I don't understand the point of this paragraph.
These changes are accompanied with topic related documentation under
docs/formatdomain.html within the "CPU model and topology" extending the
"Guest NUMA topology" paragraph.
This can be seen from the patch.
For terminology we refer to sockets as "nodes" where access
to each
others' distinct resources such as memory make them "siblings" with a
designated "distance" between them. A specific design is described under
the ACPI (Advanced Configuration and Power Interface Specification)

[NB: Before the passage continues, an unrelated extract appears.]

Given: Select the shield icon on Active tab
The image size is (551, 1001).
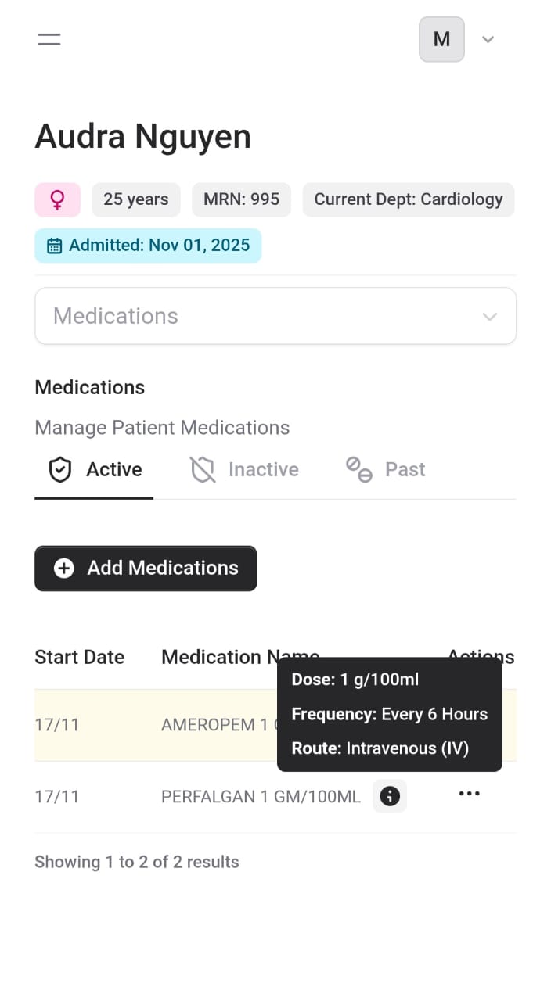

within the chapter explaining the system's SLIT (System Locality Distance
Information Table).
The above paragraph is also being added in the docs.
These patches extend core libvirt's XML description of a virtual
machine's
hardware to include NUMA distance information for sibling nodes, which
is then passed to Xen guests via libxl. Recently qemu landed support for
constructing the SLIT since commit 0f203430dd ("numa: Allow setting NUMA
distance for different NUMA nodes"), hence these core libvirt extensions
can also help other drivers in supporting this feature.
This is not true, libxl changes are in separate patch. There's a lot of
copy-paste from the cover-letter...
These changes alter the docs/schemas/cputypes.rng enforcing
domain administration to follow the syntax below per numa cell id.
These changes also alter docs/schemas/basictypes.rng to add
"numaDistanceValue" which is an "unsignedInt" with a minimum value
of 10 as 0-9 are reserved values and can not be used as System
Locality Distance Information Table data.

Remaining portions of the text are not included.